ウツボといえば凶暴な“海のギャング”というイメージがある方もいますが、そんなイメージとは似ても似つかない、非常にスマートで美しいウツボがいます。それが、ハナヒゲウツボです。
水族館でも時折みかけるこのウツボに、筆者はダイビングで初めて会うことができました。
筆者の体験を挟みつつ、ハナヒゲウツボをご紹介します。
リボンのように華奢な<ハナヒゲウツボ>
ハナヒゲウツボはウナギ目ウツボ科の魚で、本種のみでハナヒゲウツボ属を構成しています。
ハナヒゲウツボの幼魚(提供:PhotoAC)最大全長130cmと、数字だけ見ると大きな魚ですが、その長さに比べ体高が非常に低いため、全体としては“紐”や“リボン”のような印象です。
この身体の大部分は、サンゴ礁域の砂地やガレ場に掘った巣穴に隠れています。ハナヒゲウツボが全身を晒して泳いでいる姿は貴重です。
ウツボ(撮影:みのり)他のウツボはガッチリとした屈強な身体つきをしていますが、ハナヒゲウツボはとても華奢な身体つきをしています。
性転換により体色が変わる
ハナヒゲウツボは、雄性先熟型の性転換を行います。つまり、まずオスとして成熟し、その後成長段階に応じてメスへと性転換します。また、この性転換に伴って体色が変化します。
幼魚〜若いオスは全身が黒色で、背びれの縁が黄色をしています。成熟したオスは、鮮やかな青色の体に、黄色い口縁が特徴です。
メスに性転換すると、全身が黄色に変化します。
日本の水族館でよく見られるハナヒゲウツボの多くは、黒色の幼魚個体です。筆者はこれまで、水族館で青色や黄色のハナヒゲウツボはほぼ見たことがありません。
そのため、青色や黄色のハナヒゲウツボが“憧れの魚”となっていました。
ダイビングで見るハナヒゲウツボ
昨年、高知県でダイビングした際、筆者は運よくハナヒゲウツボに出会うことができました。
しかも、まさに目当てだった鮮やかな青色個体です。
ダイビングで出会ったハナヒゲウツボ(撮影:みのり)成熟したオスの個体であることがわかります。
他の地点にもハナヒゲウツボがいましたが、その個体も青色で、黄色の個体や水族館でよく見る黒色の個体はいませんでした。
頭は引っ込めるが、逃げはしない(撮影:みのり)他のウツボは近づくと体をくねらせて逃げていきますが、ハナヒゲウツボは逃げることはせず、巣穴に引っ込んで身を隠していました。
ただ、想像していたより大胆なウツボとの印象も持ちました。こちらが接近しても、完全に身体を引っ込めることはせず、頭だけ出してこちらの様子をうかがっていたのです。

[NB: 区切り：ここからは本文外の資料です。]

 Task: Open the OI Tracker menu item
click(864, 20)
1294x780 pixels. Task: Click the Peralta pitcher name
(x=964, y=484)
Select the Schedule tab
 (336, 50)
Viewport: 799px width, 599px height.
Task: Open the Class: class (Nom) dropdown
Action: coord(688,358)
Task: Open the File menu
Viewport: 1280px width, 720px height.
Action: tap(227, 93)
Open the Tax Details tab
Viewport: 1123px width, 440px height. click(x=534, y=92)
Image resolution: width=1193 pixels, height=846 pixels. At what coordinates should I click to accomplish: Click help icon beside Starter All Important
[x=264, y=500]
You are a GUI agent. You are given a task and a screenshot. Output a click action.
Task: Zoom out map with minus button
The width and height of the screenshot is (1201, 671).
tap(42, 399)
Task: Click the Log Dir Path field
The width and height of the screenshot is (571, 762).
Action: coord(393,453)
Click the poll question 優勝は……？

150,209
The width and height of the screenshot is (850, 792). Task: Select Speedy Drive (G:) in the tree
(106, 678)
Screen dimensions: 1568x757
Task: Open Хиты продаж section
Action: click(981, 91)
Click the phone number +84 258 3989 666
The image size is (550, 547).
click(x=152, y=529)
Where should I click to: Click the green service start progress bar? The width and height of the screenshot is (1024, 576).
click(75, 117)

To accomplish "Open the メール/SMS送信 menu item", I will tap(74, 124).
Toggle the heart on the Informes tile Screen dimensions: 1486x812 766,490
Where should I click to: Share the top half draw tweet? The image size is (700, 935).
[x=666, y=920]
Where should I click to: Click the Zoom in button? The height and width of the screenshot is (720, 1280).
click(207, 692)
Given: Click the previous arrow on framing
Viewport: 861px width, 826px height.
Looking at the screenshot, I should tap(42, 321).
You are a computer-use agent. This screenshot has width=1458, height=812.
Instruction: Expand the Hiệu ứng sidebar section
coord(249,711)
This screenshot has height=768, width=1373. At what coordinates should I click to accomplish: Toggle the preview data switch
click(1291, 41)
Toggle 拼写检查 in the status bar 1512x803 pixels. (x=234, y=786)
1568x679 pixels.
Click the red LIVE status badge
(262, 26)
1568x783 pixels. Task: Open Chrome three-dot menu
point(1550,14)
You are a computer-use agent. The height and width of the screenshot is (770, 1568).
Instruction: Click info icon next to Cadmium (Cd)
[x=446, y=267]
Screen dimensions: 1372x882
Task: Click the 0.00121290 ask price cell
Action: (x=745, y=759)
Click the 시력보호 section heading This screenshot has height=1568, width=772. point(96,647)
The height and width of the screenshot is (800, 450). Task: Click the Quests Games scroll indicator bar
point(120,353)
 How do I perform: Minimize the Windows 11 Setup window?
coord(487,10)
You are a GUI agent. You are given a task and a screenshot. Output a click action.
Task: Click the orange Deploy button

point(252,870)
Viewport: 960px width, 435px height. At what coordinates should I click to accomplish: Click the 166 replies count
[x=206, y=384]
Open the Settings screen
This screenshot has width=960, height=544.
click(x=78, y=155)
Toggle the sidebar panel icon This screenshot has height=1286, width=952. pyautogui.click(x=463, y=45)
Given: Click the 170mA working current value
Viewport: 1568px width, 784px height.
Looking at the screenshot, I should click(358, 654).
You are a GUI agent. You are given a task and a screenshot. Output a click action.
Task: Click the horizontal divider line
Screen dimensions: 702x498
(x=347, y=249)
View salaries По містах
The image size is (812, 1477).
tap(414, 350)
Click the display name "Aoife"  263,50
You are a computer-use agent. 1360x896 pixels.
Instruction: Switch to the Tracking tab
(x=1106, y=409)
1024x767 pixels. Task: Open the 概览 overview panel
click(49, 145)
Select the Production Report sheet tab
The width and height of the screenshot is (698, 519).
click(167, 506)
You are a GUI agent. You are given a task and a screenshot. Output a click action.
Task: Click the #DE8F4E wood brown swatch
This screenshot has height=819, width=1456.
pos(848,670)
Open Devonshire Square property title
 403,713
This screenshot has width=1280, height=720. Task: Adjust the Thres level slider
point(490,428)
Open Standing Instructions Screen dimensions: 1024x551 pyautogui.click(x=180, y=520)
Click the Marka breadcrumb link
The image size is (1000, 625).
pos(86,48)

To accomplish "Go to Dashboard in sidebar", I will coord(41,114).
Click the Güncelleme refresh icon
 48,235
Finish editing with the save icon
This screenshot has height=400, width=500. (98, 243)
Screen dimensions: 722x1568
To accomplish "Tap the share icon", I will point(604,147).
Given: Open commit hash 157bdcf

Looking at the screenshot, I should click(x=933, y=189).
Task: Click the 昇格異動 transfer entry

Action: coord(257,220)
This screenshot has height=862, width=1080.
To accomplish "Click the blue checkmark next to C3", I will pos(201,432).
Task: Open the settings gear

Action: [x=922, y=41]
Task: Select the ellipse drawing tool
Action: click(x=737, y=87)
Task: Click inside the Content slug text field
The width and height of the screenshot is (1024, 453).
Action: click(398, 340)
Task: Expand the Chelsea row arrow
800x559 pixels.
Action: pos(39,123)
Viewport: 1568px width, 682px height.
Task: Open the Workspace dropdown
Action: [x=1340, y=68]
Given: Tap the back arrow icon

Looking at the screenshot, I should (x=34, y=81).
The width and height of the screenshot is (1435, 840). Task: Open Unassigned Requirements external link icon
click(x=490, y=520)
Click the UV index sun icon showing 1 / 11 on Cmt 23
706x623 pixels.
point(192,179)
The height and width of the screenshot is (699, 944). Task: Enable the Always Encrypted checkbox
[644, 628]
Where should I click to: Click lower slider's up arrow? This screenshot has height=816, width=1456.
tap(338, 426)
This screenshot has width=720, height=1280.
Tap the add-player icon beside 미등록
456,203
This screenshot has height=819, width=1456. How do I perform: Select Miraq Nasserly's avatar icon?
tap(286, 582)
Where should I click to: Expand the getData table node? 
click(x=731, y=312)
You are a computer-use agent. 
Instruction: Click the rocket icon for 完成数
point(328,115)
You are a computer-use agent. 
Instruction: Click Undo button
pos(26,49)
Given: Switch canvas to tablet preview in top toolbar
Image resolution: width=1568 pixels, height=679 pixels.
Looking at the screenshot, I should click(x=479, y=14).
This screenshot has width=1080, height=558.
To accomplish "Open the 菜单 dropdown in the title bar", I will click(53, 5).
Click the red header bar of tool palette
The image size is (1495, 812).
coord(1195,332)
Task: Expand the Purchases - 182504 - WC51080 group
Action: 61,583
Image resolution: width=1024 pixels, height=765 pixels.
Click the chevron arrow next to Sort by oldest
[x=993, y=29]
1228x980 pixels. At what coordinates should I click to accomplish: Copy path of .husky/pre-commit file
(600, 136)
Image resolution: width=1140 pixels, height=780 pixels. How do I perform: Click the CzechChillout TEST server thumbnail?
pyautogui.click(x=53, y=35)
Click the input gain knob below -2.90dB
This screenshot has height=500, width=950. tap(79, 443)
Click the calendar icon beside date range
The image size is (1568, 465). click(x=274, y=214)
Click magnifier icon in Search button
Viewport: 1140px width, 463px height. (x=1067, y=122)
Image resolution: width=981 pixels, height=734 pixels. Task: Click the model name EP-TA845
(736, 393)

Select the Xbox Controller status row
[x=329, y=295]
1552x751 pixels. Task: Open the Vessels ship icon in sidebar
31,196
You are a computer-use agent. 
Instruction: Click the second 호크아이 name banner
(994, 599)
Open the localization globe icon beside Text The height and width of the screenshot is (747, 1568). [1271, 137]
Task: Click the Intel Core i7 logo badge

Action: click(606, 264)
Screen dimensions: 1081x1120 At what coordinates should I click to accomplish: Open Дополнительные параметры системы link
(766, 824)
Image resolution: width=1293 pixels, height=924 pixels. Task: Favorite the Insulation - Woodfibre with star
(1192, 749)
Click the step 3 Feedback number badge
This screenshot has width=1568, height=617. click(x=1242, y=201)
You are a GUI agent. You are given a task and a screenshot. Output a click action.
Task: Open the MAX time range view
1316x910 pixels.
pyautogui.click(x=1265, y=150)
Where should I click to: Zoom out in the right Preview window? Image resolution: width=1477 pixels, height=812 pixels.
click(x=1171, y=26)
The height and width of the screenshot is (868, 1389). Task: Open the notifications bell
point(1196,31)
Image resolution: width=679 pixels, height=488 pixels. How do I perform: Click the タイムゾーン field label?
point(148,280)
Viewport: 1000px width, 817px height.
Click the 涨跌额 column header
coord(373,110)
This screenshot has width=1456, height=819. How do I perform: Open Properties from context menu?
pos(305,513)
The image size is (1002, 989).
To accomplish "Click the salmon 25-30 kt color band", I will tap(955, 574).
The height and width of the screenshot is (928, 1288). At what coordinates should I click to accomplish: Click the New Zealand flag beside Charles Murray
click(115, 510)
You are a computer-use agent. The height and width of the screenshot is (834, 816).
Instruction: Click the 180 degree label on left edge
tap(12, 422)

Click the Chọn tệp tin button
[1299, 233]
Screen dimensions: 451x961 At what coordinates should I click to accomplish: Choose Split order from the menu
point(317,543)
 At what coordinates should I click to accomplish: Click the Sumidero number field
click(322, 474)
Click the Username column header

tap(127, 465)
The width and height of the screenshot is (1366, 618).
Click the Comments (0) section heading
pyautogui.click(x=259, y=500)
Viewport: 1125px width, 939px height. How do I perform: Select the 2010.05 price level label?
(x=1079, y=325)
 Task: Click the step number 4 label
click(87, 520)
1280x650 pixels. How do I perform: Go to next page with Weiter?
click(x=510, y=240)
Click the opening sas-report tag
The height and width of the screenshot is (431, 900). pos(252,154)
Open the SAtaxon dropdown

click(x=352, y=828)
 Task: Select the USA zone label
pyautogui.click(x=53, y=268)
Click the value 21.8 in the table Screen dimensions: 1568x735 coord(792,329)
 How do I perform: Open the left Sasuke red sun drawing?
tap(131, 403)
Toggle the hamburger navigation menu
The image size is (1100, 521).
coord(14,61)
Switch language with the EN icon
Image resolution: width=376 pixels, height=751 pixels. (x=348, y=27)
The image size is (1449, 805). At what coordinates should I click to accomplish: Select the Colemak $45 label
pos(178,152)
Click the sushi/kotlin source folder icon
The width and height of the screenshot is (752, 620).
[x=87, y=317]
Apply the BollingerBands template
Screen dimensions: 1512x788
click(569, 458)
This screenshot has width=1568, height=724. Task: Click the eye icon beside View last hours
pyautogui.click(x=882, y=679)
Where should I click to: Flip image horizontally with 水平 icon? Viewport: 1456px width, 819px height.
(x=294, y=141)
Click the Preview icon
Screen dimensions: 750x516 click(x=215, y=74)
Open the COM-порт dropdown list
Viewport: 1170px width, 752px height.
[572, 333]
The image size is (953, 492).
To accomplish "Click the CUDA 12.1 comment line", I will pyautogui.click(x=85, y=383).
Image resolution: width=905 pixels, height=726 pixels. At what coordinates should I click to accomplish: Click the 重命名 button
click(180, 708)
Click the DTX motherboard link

別地点のハナヒゲウツボ。こちらも青色のオス個体(撮影:みのり)他のウツボにも出会えた
こちらのダイビングポイントでは、他のウツボたちも見ることができました。
ハナヒゲウツボ同様、野生下でははじめて観察できたウツボも多数生息していました。
ヒメウツボ(黄化個体)
全長約30cmの小型ウツボ。この個体は、ヒメウツボの黄化個体で、ゴールデンイールモレイ(Golden eel moray)とも呼ばれます。
ヒメウツボの黄化個体(撮影:みのり)黄化個体については調べても情報が少なく、謎多き魚です。
トラウツボ
水族館でもよく見るウツボで、ダイビングでもよく見かけます。
筆者が人生で初めて見た野生のウツボでもあり、非常に思い出深いウツボです。
トラウツボ(撮影:みのり)釣りあげて煮つけにして食べたこともあります。皮の色がグロテスクなことを除けば、非常に美味でおいしい魚です。
クモウツボ
全長約50センチのウツボです。筆者が見たのはとても小さなクモウツボでした。
クモウツボ(撮影:みのり)かつて飼育していたこともありますが、野生個体を見るのは初めて。クモウツボもあまり逃げようとはせず、岩の隙間からこちらの様子をうかがっていました。